Task to complete:
Write out every record below exactly as it appears.
Start of Records supplied
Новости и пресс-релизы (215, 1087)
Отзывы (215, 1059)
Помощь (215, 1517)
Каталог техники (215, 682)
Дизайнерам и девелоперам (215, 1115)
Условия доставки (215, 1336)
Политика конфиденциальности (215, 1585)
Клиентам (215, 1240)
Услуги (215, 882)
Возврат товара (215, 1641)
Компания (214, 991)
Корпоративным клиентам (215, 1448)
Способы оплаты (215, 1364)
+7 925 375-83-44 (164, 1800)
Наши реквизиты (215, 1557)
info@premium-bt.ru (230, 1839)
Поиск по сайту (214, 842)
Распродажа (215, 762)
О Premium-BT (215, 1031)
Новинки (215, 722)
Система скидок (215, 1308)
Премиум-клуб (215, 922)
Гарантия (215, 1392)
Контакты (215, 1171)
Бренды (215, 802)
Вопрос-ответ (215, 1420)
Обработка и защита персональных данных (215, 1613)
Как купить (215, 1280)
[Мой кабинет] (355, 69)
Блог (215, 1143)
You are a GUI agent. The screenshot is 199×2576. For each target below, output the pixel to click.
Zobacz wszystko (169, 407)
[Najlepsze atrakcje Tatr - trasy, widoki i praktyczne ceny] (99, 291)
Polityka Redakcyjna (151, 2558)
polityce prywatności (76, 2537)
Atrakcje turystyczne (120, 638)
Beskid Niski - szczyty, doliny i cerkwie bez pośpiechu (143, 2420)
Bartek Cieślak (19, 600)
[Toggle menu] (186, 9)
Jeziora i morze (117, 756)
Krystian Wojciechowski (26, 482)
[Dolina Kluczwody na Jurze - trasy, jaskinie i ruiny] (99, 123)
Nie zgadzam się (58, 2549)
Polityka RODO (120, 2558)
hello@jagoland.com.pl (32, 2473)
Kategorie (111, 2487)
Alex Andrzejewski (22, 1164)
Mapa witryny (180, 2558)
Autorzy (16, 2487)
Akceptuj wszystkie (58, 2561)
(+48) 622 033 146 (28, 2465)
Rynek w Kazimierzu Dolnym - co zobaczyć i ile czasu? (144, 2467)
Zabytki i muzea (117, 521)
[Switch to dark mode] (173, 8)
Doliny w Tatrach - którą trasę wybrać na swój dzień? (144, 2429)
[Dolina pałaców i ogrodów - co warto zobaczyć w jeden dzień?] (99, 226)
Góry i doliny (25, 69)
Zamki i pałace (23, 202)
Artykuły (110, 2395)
End of Records supplied
Answer for the task:
Новости и пресс-релизы (215, 1087)
Отзывы (215, 1059)
Помощь (215, 1517)
Каталог техники (215, 682)
Дизайнерам и девелоперам (215, 1115)
Условия доставки (215, 1336)
Политика конфиденциальности (215, 1585)
Клиентам (215, 1240)
Услуги (215, 882)
Возврат товара (215, 1641)
Компания (214, 991)
Корпоративным клиентам (215, 1448)
Способы оплаты (215, 1364)
+7 925 375-83-44 (164, 1800)
Наши реквизиты (215, 1557)
info@premium-bt.ru (230, 1839)
Поиск по сайту (214, 842)
Распродажа (215, 762)
О Premium-BT (215, 1031)
Новинки (215, 722)
Система скидок (215, 1308)
Премиум-клуб (215, 922)
Гарантия (215, 1392)
Контакты (215, 1171)
Бренды (215, 802)
Вопрос-ответ (215, 1420)
Обработка и защита персональных данных (215, 1613)
Как купить (215, 1280)
[Мой кабинет] (355, 69)
Блог (215, 1143)
You are a GUI agent. The screenshot is 199×2576. For each target below, output the pixel to click.
Zobacz wszystko (169, 407)
[Najlepsze atrakcje Tatr - trasy, widoki i praktyczne ceny] (99, 291)
Polityka Redakcyjna (151, 2558)
polityce prywatności (76, 2537)
Atrakcje turystyczne (120, 638)
Beskid Niski - szczyty, doliny i cerkwie bez pośpiechu (143, 2420)
Bartek Cieślak (19, 600)
[Toggle menu] (186, 9)
Jeziora i morze (117, 756)
Krystian Wojciechowski (26, 482)
[Dolina Kluczwody na Jurze - trasy, jaskinie i ruiny] (99, 123)
Nie zgadzam się (58, 2549)
Polityka RODO (120, 2558)
hello@jagoland.com.pl (32, 2473)
Kategorie (111, 2487)
Alex Andrzejewski (22, 1164)
Mapa witryny (180, 2558)
Autorzy (16, 2487)
Akceptuj wszystkie (58, 2561)
(+48) 622 033 146 (28, 2465)
Rynek w Kazimierzu Dolnym - co zobaczyć i ile czasu? (144, 2467)
Zabytki i muzea (117, 521)
[Switch to dark mode] (173, 8)
Doliny w Tatrach - którą trasę wybrać na swój dzień? (144, 2429)
[Dolina pałaców i ogrodów - co warto zobaczyć w jeden dzień?] (99, 226)
Góry i doliny (25, 69)
Zamki i pałace (23, 202)
Artykuły (110, 2395)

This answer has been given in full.